The problem: Leave every image behind and restate the data word for word.

Supplied entries:
====================

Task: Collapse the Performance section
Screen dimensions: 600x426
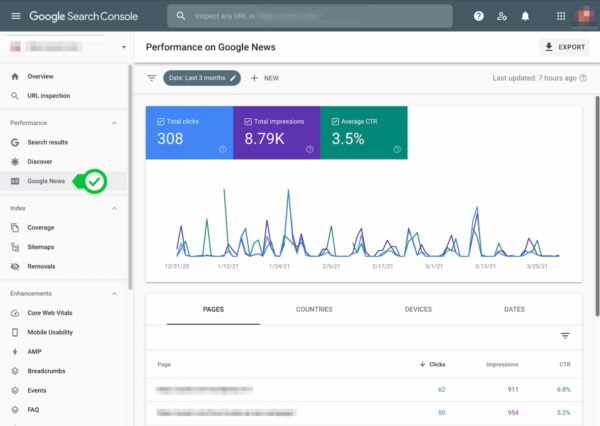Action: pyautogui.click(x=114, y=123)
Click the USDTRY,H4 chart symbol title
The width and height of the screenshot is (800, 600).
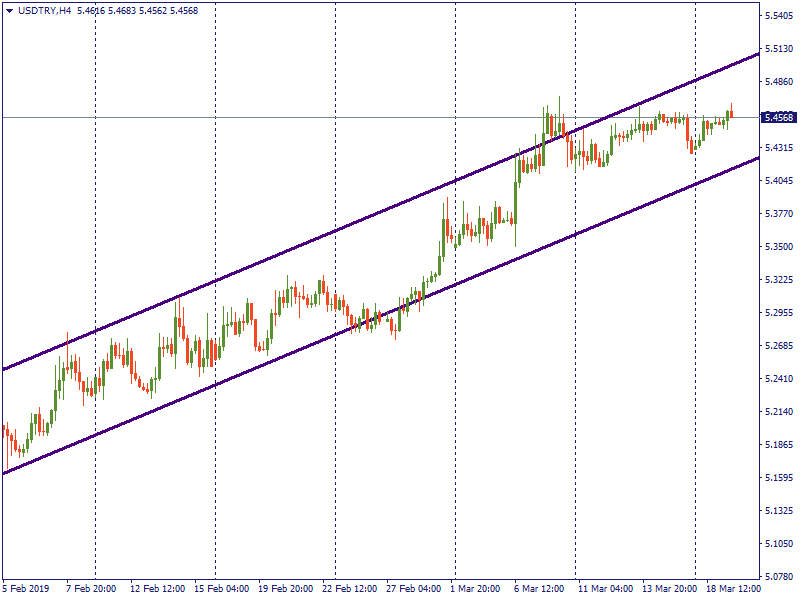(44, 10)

====================

Response to the exercise:
Task: Collapse the Performance section
Screen dimensions: 600x426
Action: pyautogui.click(x=114, y=123)
Click the USDTRY,H4 chart symbol title
The width and height of the screenshot is (800, 600).
(44, 10)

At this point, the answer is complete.